Min fluidly details her heroine's series of love affairs and marriages, divorces and acrimonious partings, roles in China's operas and movies, endurance in the shadow of Mao's disfavor, desperate ploys to regain his attention, and brief time in the limelight during the Cultural Revolution. As a chronicle of ambition, betrayal, murder, revenge, barbaric cruelty, paranoia, and internecine rivalry, the narrative races from 1919 to 1991. But Becoming Madame Mao "is foremost a character study of a determined, vindictive, rage-filled, cruel, and emotionally needy woman," writes Publishers Weekly, "who flourished because she reinvented herself as an actress in different self-defined roles -- and because China was ready for her."

Jiang Ching was beloved by the Chinese people as the driving force behind the proletarian operas and films that inspired millions. As an architect of the excesses of the Cultural Revolution and supposed murderer of Mao, however, she was despised and sentenced to death.

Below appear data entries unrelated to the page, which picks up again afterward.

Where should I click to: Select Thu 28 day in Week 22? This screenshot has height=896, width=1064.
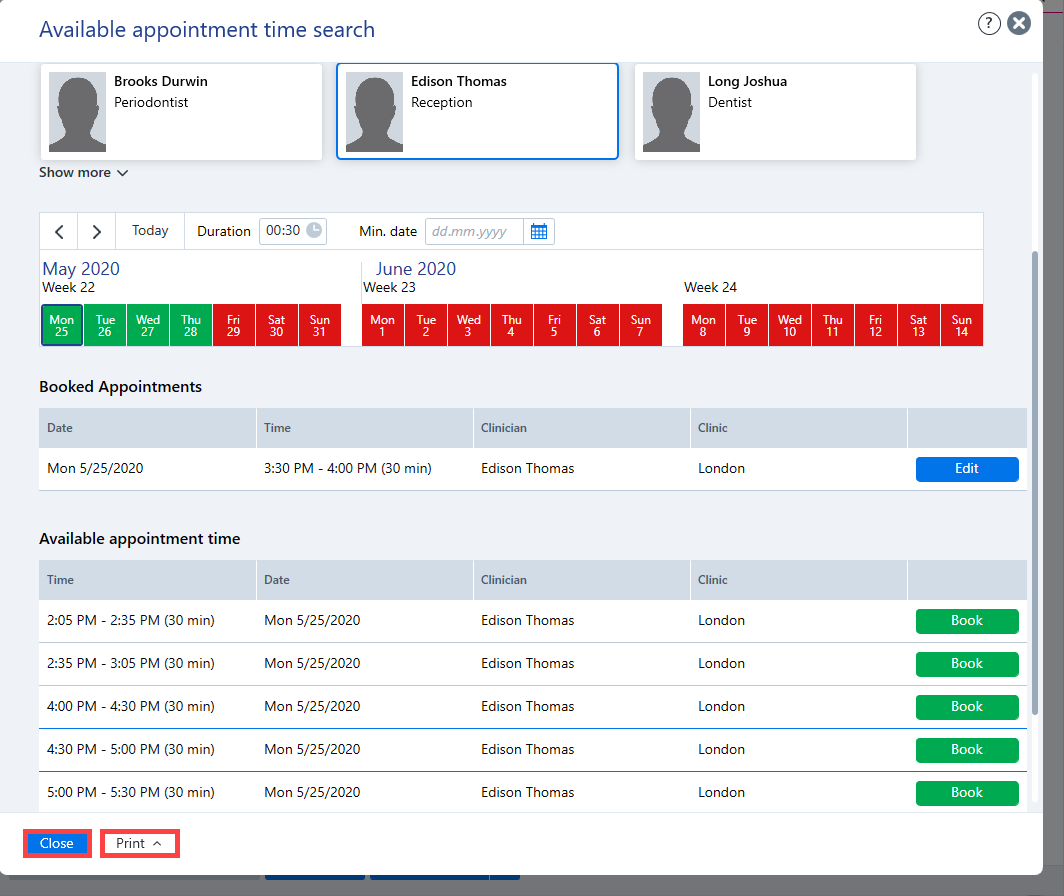tap(191, 325)
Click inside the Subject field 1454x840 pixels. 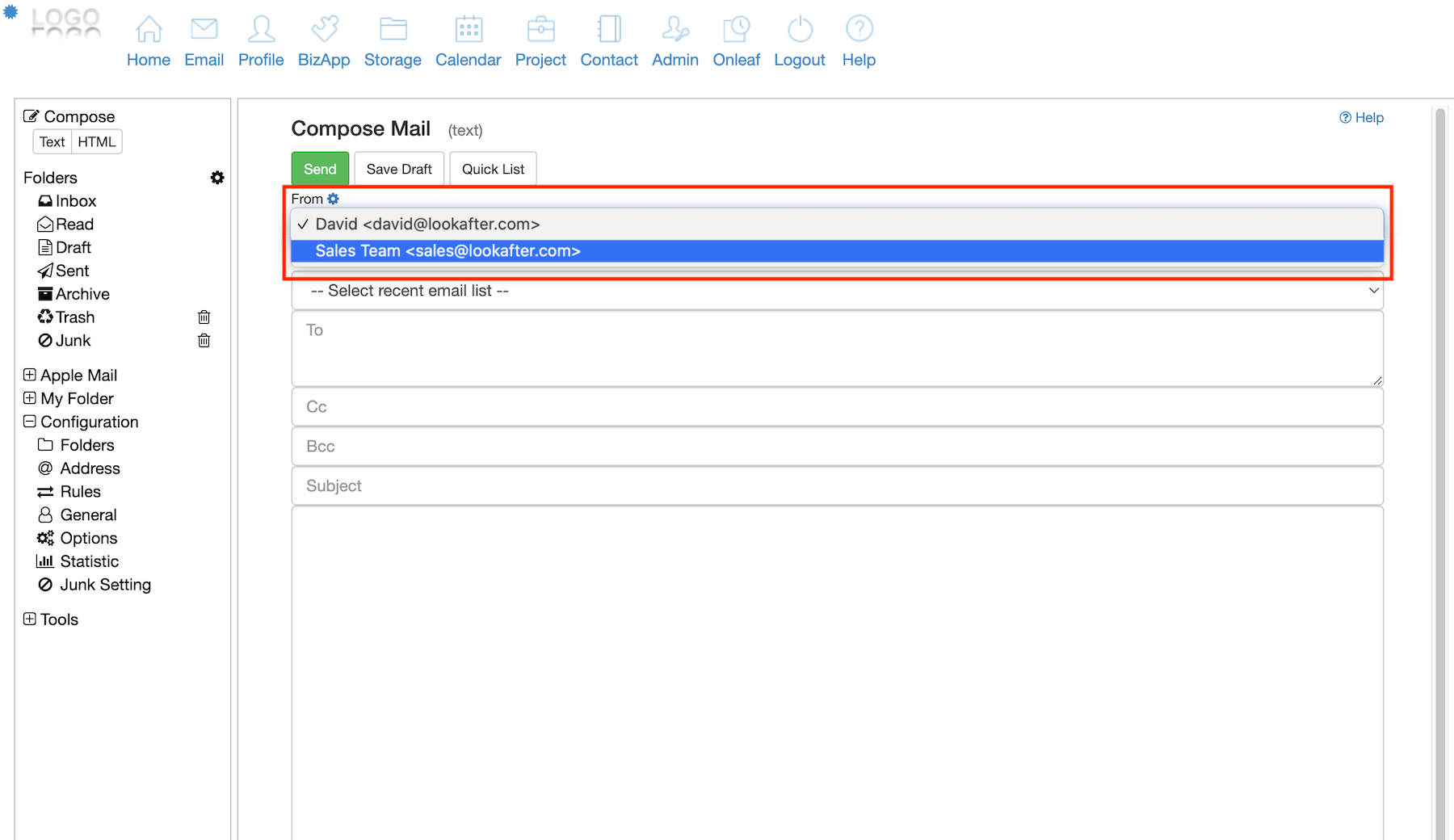pyautogui.click(x=837, y=486)
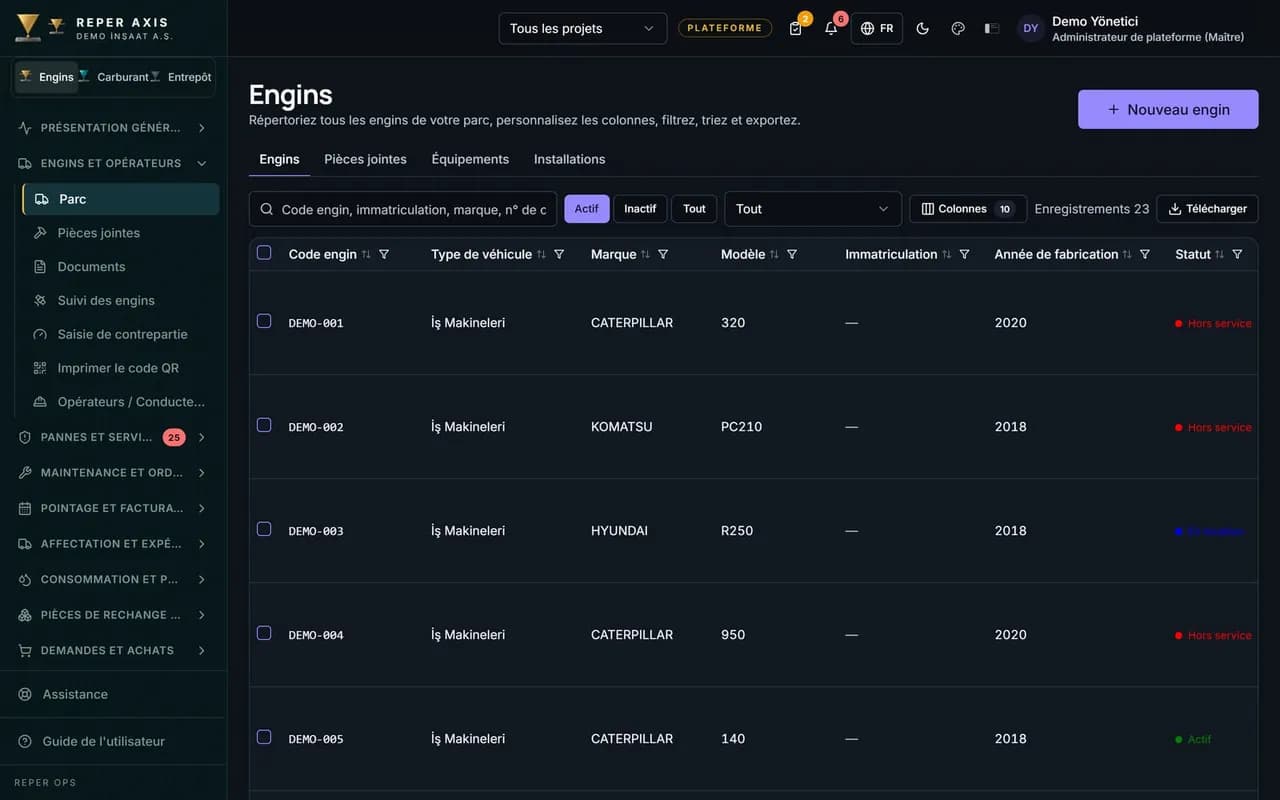Click the Nouveau engin button
This screenshot has width=1280, height=800.
pyautogui.click(x=1168, y=109)
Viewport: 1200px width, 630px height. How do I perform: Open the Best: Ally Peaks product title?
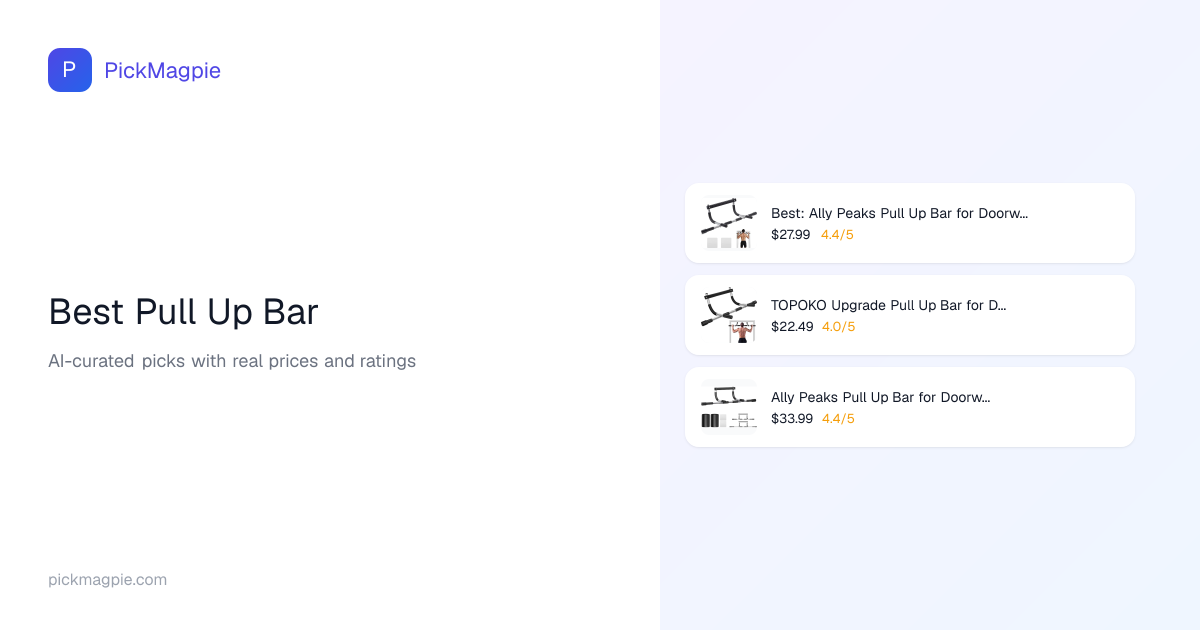899,213
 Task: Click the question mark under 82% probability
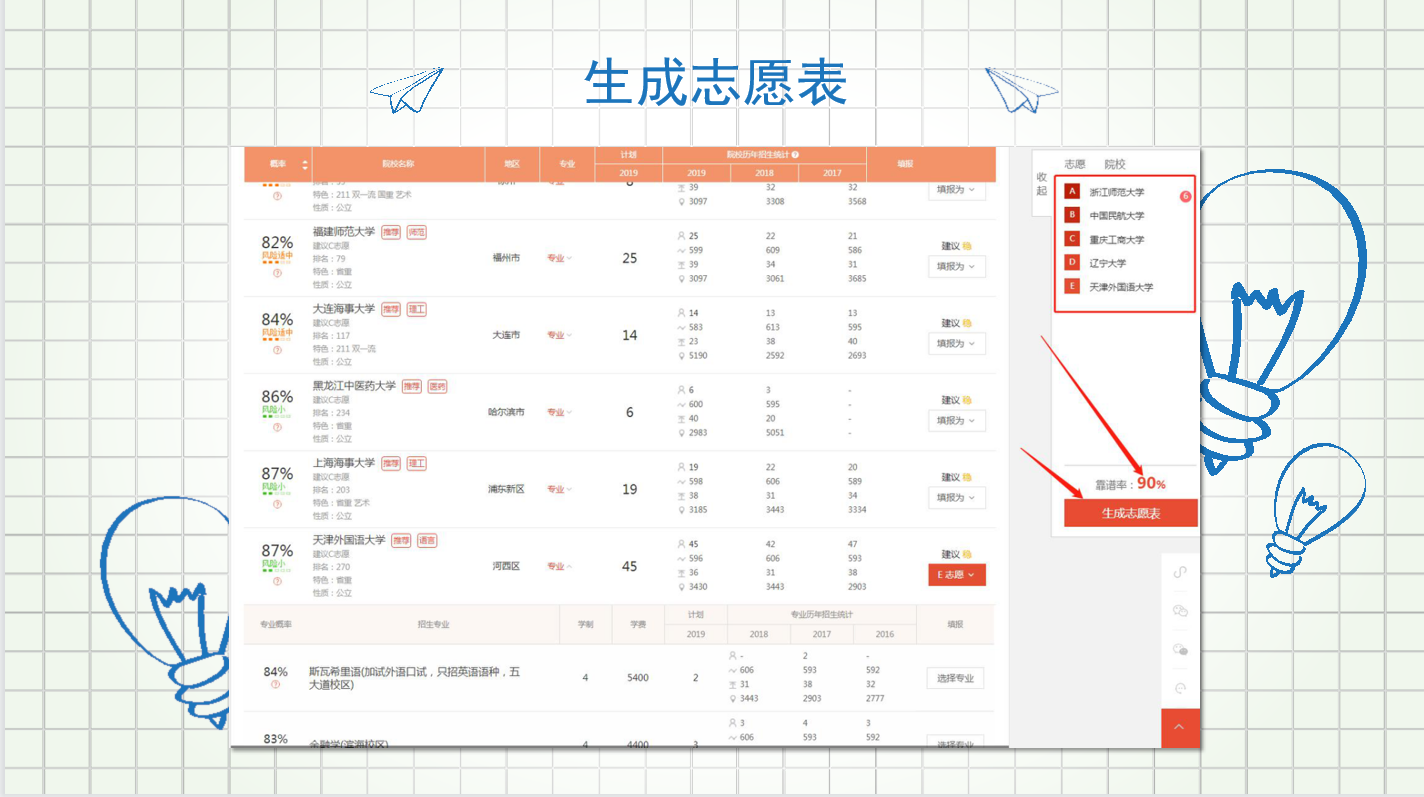277,273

Despite being a victim of The Cultural Revolution, Anchee Min felt it was her job as a writer to understand Jiang Ching as a human being. "In truth," says Min, "she was an early feminist who was caught up in the whirlpool of Mao's political and personal life." In Becoming Madame Mao, Min opens Jiang Ching's soul for all to see -- the good and the bad -- and gives voice to a conflicted, impassioned woman who has been rubbed out of history.